Con il nuovo millennio sono cambiati i modelli di riferimento sia nella cultura che nel lavoro. L’hanno raccontato le ultime due speaker della serata: Sofia Viscardi e Yasmin El Arbaoui, voci della Generazione Z. Viscardi, creator e scrittrice con oltre 700mila iscritti al canale Youtube e 1.5 milioni di fan su Instagram, ha parlato delle potenzialità della rivoluzione tecnologica con cui lei e la sua generazione sono cresciuti. «Da una parte viene aspramente criticata – spiega – ma permette di fare incontrare le persone a prescindere dalle distanze fisiche creando delle community, attorno ad uno youtuber o attorno ad un argomento». E questi incontri portano a risultati fino a pochi anni fa insperati. Internet diventa un facilitatore del cambiamento e, riflette, «temi che un tempo venivano spinti solo da manifestazioni e proteste fisiche oggi hanno la possibilità di essere portati avanti da comunità on line». Dal web le proteste arrivano a migliorare le condizioni sociali delle persone. É il caso del cosiddetto movimento “MeToo” che ha acceso un faro sulla questione della sicurezza delle donne.

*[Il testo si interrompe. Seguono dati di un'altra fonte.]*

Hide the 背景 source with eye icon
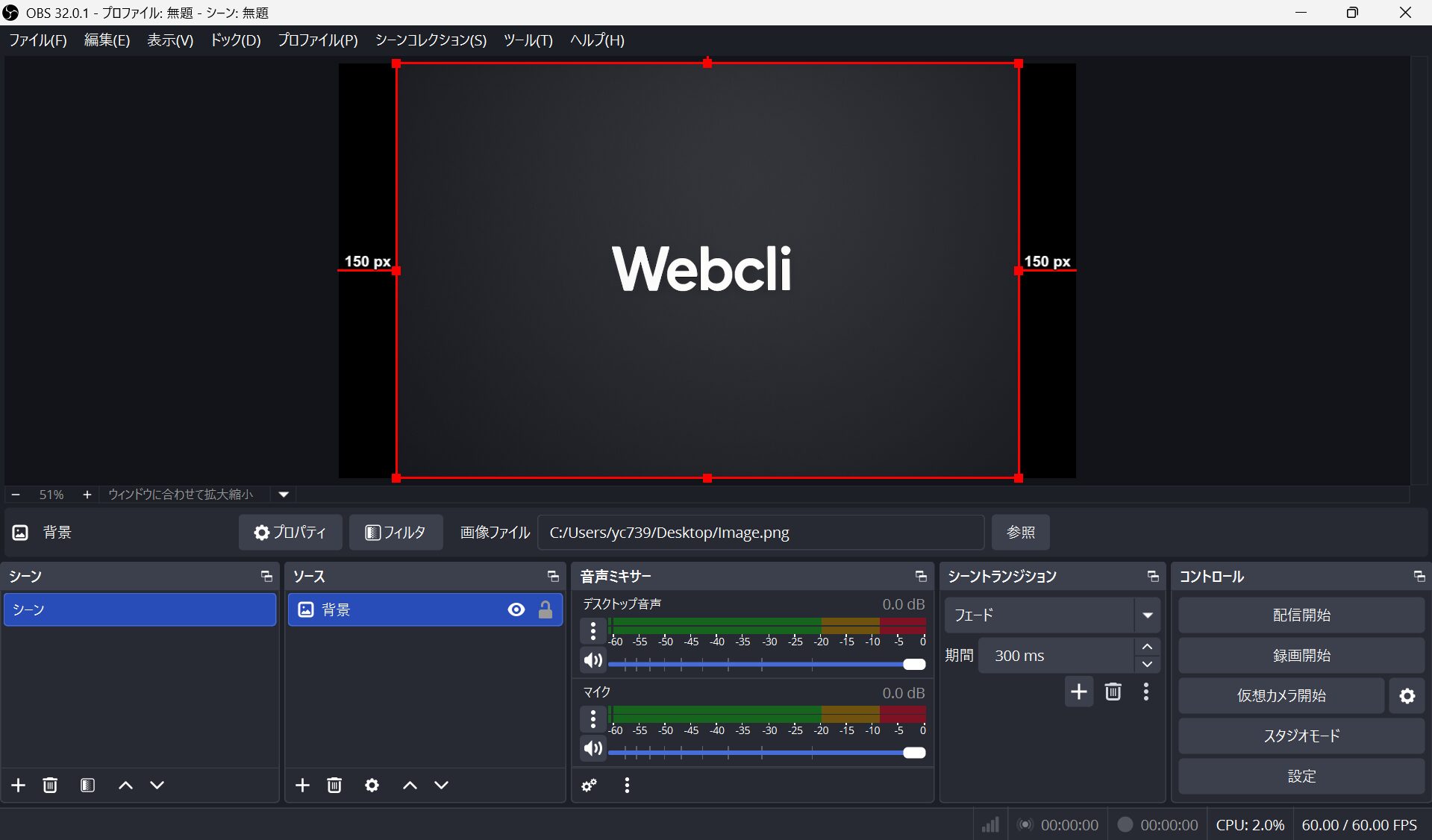point(516,609)
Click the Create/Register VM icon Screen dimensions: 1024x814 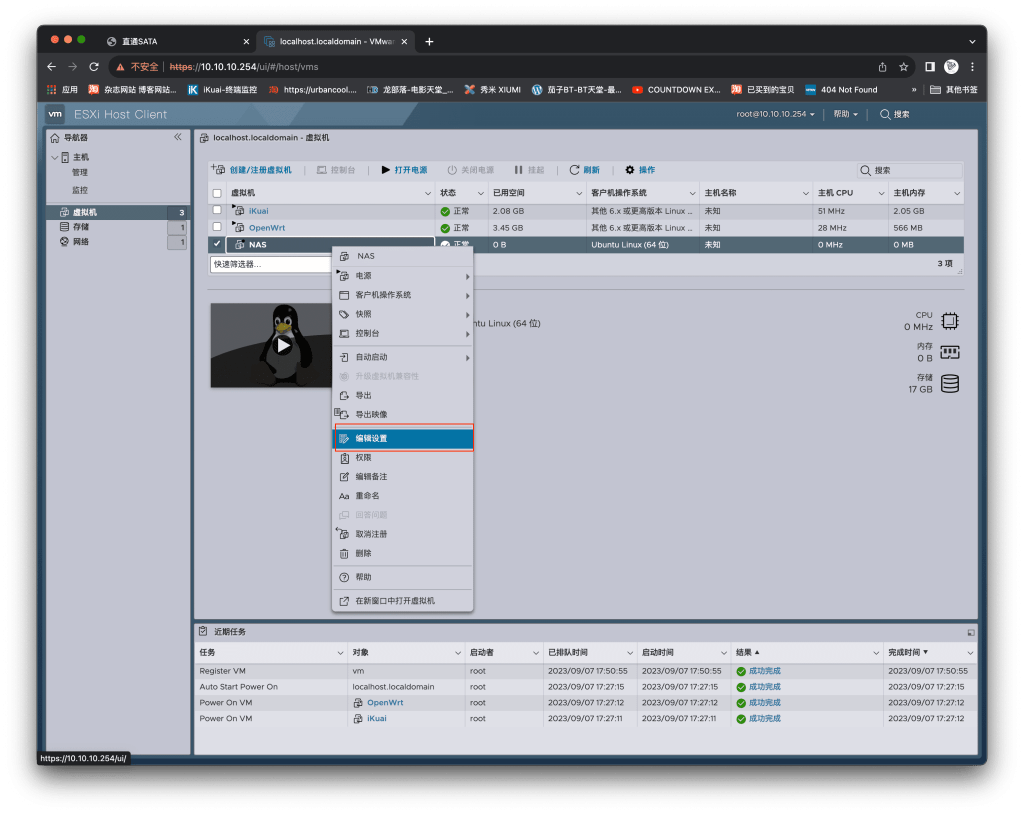(x=219, y=170)
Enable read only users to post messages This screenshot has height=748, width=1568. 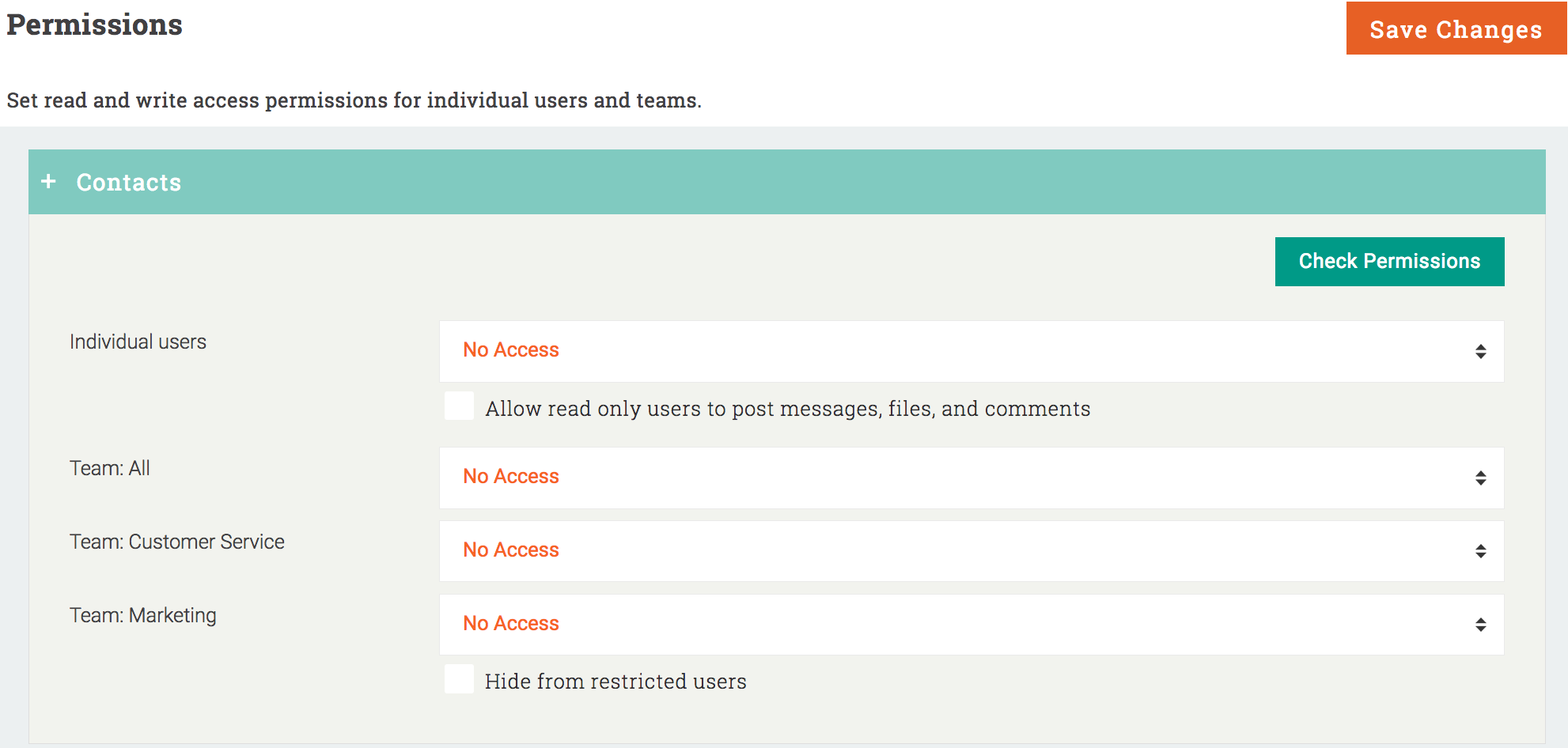pos(459,406)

Yasmin El Arbaoui, studentessa di giurisprudenza, ha invece avvicinato il pubblico al mondo dei giovani smontando i clichè che li vogliono indolenti, allergici al lavoro e privi di ideali. «Sono cambiati i sogni ma non è cambiata la volontà di realizzarli» riassume El Arbaoui. Quello dei ragazzi è un universo fatto di ambizioni, desideri ma anche di lavori poco gratificanti da cui si passa mentre si cerca la propria strada. Centrale è la funzione della rete. Sui social network i giovani creano contatti, esprimono loro stessi e cercano anche lavoro «tra un video di gattini e un tweet di Donald Trump», commenta ironicamente la ragazza.
La serata si è conclusa con il monologo della carrer e comunication coach oltre che performer Valentina Capone, “Stasera non posso”. Dalle donne nella tragedia greca a Beyoncé passando per l’arte di Artemisia Gentileschi, l’attrice ripercorre la storia e rammenta alle donne in platea: «dobbiamo imparare a sostenerci tra noi, a fare squadra».